On me dira peut-être, que je fais d’un poëte un homme universel : non sans doute ; mais un poëte doit avoir de l’esprit & du goût. Je suis du sentiment d’un auteur, qui dit, que les grands morceaux de peinture, de musique & de danse, qui ne frappent pas à un certain point un ignorant bien organisé, sont ou mauvais ou médiocres.
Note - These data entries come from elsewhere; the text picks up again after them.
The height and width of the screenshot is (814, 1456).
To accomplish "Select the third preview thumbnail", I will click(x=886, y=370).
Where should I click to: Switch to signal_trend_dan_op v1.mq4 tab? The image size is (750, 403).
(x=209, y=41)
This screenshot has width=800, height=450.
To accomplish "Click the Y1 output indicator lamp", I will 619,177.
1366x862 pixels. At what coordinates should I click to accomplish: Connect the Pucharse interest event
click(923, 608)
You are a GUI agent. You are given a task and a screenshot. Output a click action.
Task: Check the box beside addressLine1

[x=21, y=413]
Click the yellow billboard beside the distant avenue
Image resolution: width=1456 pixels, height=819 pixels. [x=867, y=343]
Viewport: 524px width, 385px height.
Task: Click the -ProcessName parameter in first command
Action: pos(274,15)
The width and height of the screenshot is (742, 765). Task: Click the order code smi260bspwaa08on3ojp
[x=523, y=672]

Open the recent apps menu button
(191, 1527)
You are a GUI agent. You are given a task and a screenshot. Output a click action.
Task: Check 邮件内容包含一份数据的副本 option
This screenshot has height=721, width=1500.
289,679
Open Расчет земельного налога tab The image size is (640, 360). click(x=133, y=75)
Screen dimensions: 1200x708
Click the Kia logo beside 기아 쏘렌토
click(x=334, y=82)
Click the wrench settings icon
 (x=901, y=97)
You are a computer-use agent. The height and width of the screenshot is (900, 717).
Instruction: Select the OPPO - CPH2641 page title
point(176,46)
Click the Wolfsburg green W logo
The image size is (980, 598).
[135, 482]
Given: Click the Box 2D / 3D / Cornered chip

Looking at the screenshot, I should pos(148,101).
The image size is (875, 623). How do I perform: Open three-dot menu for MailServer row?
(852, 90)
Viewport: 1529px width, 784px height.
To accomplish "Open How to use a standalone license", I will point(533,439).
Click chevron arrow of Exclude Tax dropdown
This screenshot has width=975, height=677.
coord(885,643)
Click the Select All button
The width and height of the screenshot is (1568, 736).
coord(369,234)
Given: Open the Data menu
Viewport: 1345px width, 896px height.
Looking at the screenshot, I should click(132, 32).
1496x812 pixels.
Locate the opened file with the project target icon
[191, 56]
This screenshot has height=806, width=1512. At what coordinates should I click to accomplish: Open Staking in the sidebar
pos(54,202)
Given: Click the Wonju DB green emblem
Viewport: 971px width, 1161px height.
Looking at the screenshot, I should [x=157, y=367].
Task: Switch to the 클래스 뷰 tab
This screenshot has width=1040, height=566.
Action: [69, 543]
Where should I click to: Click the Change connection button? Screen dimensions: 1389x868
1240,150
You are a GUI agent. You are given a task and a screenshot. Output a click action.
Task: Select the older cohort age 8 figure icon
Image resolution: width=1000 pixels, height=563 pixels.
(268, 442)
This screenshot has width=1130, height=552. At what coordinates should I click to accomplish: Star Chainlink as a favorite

Sans être musicien, un poëte ne peut-il pas sentir si tel trait de musique rend sa pensée ; si tel autre n’affoiblit pas l’expression ; si celui-ci prête de la force à la passion, & donne des grâces & de l’énergie au sentiment ? Sans être peintre-décorateur, ne peut-il pas concevoir si telle décoration qui doit représenter une forêt de l’Afrique, n’emprunte pas la forme de celle de Fontainebleau ? Si tel autre qui doit offrir une rade de l’Amérique, ne ressemble pas à celle de Toulon ? Si celle-ci qui doit montrer le palais de quelque empereur du Japon, ne se rapproche pas trop de celui de Versailles ? &c. Si la dernière qui doit tracer les jardins de Sémiramis, n’offre pas ceux de Marly ? Sans être danseur & maître de ballets, il peut également s’appercevoir de la confusion qui y régnera, du peu d’expression des exécutants ; il peut, dis-je, sentir si son action est rendue avec chaleur, si les tableaux en sont assez frappants, si la pantomime est vraie, & si le caractère de la danse répond au caractère du peuple & de la nation qu’elle doit représenter. Ne peut-il pas encore sentir les défauts qui se rencontrent dans les vêtements, par des négligences ou un faux goût, qui s’éloignant du costume, détruit toute illusion ? A-t-il besoin enfin d’être machiniste, pour s’appercevoir que telle machine ne marche point avec promptitude ? Rien de si simple que d’en condamner la lenteur, ou d’en admirer la précision & la vitesse. Au reste, c’est au machiniste à remédier à la mauvaise combinaison qui s’oppose à leurs effets, à leur jeu & à leur activité.